The firm filed an application for the switch with the Canada Energy Regulator (CER), three months after shipper protests prompted the agency to order a halt to an attempt to make it with a commercial “open-season” contract sale.
“The pipelines that Enbridge competes against already offer shippers the ability to contract for firm service on a long-term basis,” says the application for CER approval of a second try at completing the sale.
“It would be unfair to deny Enbridge the opportunity to respond to market requests for firm service on the Canadian Mainline when its competitors have been allowed to provide such service on the majority of their capacity.”
The application reports the Mainline-approved shippers roster includes more than 120 producers, refiners, marketers and “integrated” oil giants with operations from wells to retailing.
But the big refiners and integrated firms account for about 88% of the three million b/d flowing through the system, adds Enbridge. Of the total, 1.9 million b/d go directly to refineries and 1.1 million b/d travel farther through connected pipelines.
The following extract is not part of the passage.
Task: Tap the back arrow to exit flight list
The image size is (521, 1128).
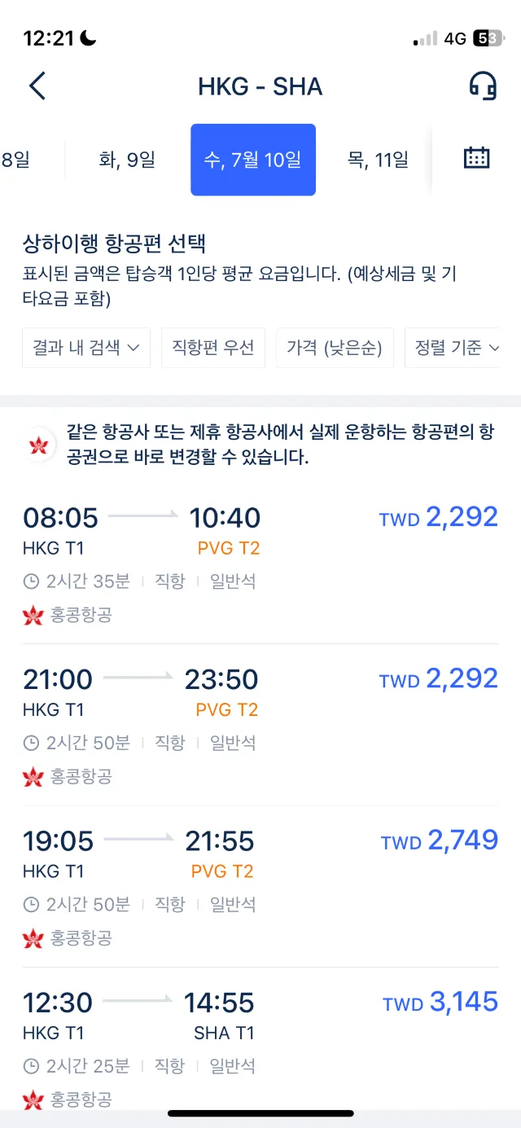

The CER application includes support letters from 13 shippers that Enbridge says account for more than 70% of Mainline traffic, such as Imperial Oil and Cenovus Energy in Canada and Lyondellbasell (Houston Refining) and Citgo Petroleum in the United States.
The CER order to halt the initial Mainline contract sale followed complaints that it was an abuse of market power from Suncor Energy Inc., Canadian Natural Resources Ltd., Shell Canada and the 170-company Explorers and Producers Association of Canada.
The successful shipper protest described the canceled contract sale as a bid to corner a forecast C$150 billion ($112 billion) in future tolls before TC Energy and Trans Mountain Pipeline complete projects that confront Enbridge with competition.
The new CER application says, “The impetus for the new service and tolling framework was the desire of some shippers for long-term priority access to Canadian Mainline pipeline capacity at reasonable and stable transportation tolls, as well as the desire of Enbridge to retain volumes on the Enbridge Mainline and reduce its long-term volume risk.”
Enbridge seeks CER approval of its conversion plan in time to complete an open-season sale of delivery contracts for 90 per cent of the Mainline’s capacity before the scheduled expiry of its current tariff and toll agreement with shippers on June 30, 2021.